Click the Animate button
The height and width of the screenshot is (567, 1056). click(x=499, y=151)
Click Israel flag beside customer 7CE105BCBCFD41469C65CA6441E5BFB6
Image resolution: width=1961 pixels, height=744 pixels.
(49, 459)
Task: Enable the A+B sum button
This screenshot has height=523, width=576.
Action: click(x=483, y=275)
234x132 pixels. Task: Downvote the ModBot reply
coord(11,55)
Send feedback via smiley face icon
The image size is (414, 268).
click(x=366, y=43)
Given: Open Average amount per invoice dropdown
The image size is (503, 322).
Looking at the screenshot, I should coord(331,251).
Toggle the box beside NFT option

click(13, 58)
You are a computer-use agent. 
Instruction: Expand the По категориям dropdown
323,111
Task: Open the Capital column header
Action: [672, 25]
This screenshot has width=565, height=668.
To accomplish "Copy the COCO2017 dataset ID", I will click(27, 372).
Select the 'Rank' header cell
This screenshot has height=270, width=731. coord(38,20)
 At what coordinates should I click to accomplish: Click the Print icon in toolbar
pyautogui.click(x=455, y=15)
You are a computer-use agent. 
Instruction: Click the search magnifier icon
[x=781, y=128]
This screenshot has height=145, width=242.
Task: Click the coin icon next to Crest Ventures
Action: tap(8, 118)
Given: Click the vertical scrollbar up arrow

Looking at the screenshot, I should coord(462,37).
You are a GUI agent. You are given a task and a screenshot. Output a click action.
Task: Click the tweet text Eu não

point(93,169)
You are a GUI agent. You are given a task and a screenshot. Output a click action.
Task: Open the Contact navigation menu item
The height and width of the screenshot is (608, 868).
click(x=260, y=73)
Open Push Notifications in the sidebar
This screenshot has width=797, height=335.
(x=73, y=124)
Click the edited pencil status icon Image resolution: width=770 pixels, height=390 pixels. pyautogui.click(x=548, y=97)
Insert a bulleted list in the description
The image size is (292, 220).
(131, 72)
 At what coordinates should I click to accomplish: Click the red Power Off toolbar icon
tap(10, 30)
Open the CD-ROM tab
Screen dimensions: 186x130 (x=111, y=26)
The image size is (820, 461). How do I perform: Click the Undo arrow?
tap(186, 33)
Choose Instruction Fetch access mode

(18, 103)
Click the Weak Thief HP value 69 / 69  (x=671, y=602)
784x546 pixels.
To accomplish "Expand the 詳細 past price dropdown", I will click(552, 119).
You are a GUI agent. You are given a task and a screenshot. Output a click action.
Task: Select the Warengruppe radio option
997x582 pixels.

▸ **Work task**: Output every line from the records, exactly as written.

▸ **Exercise solution**:
Click the Animate button
The height and width of the screenshot is (567, 1056). click(x=499, y=151)
Click Israel flag beside customer 7CE105BCBCFD41469C65CA6441E5BFB6
Image resolution: width=1961 pixels, height=744 pixels.
(49, 459)
Task: Enable the A+B sum button
This screenshot has height=523, width=576.
Action: click(x=483, y=275)
234x132 pixels. Task: Downvote the ModBot reply
coord(11,55)
Send feedback via smiley face icon
The image size is (414, 268).
click(x=366, y=43)
Given: Open Average amount per invoice dropdown
The image size is (503, 322).
Looking at the screenshot, I should coord(331,251).
Toggle the box beside NFT option

click(13, 58)
You are a computer-use agent. 
Instruction: Expand the По категориям dropdown
323,111
Task: Open the Capital column header
Action: [672, 25]
This screenshot has width=565, height=668.
To accomplish "Copy the COCO2017 dataset ID", I will click(27, 372).
Select the 'Rank' header cell
This screenshot has height=270, width=731. coord(38,20)
 At what coordinates should I click to accomplish: Click the Print icon in toolbar
pyautogui.click(x=455, y=15)
You are a computer-use agent. 
Instruction: Click the search magnifier icon
[x=781, y=128]
This screenshot has height=145, width=242.
Task: Click the coin icon next to Crest Ventures
Action: tap(8, 118)
Given: Click the vertical scrollbar up arrow

Looking at the screenshot, I should coord(462,37).
You are a GUI agent. You are given a task and a screenshot. Output a click action.
Task: Click the tweet text Eu não

point(93,169)
You are a GUI agent. You are given a task and a screenshot. Output a click action.
Task: Open the Contact navigation menu item
The height and width of the screenshot is (608, 868).
click(x=260, y=73)
Open Push Notifications in the sidebar
This screenshot has width=797, height=335.
(x=73, y=124)
Click the edited pencil status icon Image resolution: width=770 pixels, height=390 pixels. pyautogui.click(x=548, y=97)
Insert a bulleted list in the description
The image size is (292, 220).
(131, 72)
 At what coordinates should I click to accomplish: Click the red Power Off toolbar icon
tap(10, 30)
Open the CD-ROM tab
Screen dimensions: 186x130 (x=111, y=26)
The image size is (820, 461). How do I perform: Click the Undo arrow?
tap(186, 33)
Choose Instruction Fetch access mode

(18, 103)
Click the Weak Thief HP value 69 / 69  (x=671, y=602)
784x546 pixels.
To accomplish "Expand the 詳細 past price dropdown", I will click(552, 119).
You are a GUI agent. You are given a task and a screenshot. Output a click action.
Task: Select the Warengruppe radio option
997x582 pixels.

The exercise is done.